Re: [libvirt] [PATCH 02/11] syntax-check: Enforce qemuSecurity

On Wed, Feb 08, 2017 at 11:37:05 +0100, Michal Privoznik wrote: > Now that we have some qemuSecurity wrappers over > virSecurityManager APIs, lets make sure everybody sticks with > them.
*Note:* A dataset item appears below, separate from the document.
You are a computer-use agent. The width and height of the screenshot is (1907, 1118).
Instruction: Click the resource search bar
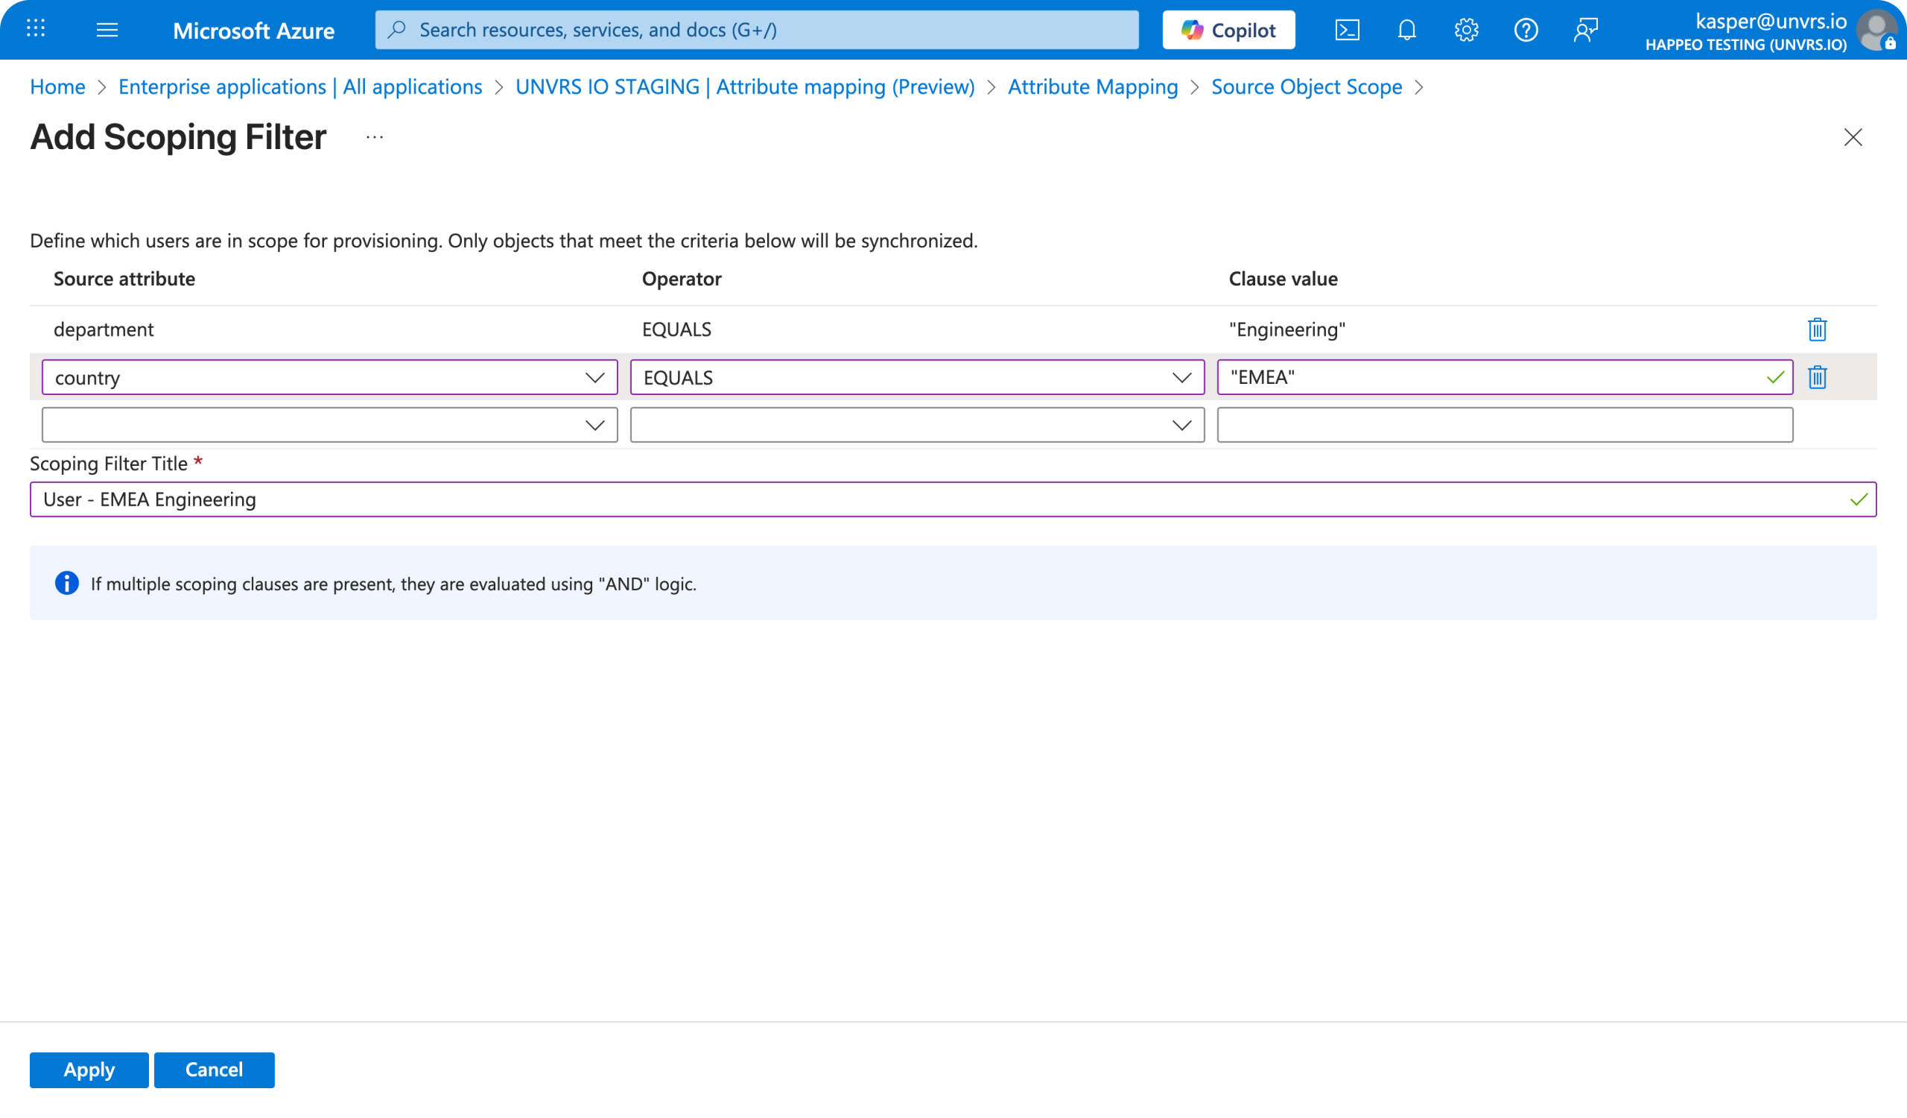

We have them for a reason and calling virSecurityManager > API directly instead of wrapper may lead into accidentally > labelling a file on the host instead of namespace. > > Signed-off-by: Michal Privoznik <mprivozn(a)redhat.com&gt; > --- > cfg.mk | 8 ++++++++ > 1 file changed, 8 insertions(+) > > diff --git a/cfg.mk b/cfg.mk > index 69e3f3a1a..6fb2fc961 100644 > --- a/cfg.mk > +++ b/cfg.mk > @@ -585,6 +585,14 @@ sc_prohibit_unsigned_pid: > halt='use signed type for pid values' \ > $(_sc_search_regexp) > > +sc_prohibit_direct_secdriver: > + @for i in $$(grep -i ^WRAP.\( src/qemu/qemu_security.c | \ > + awk 'BEGIN {FS = "[^[:alnum:]]"} {print "virSecurityManager" $$2 }'); do \ > + grep -n $$i $$($(VC_LIST_EXCEPT) | grep -E '^src/qemu/') && \ > + { echo "$(ME): prefer qemuSecurity$${i#virSecurityManager} over $$i" 1>&2; exit 1; } \ > + done || : This won't work without the "WRAP" stuff so you'll need to come up with something else.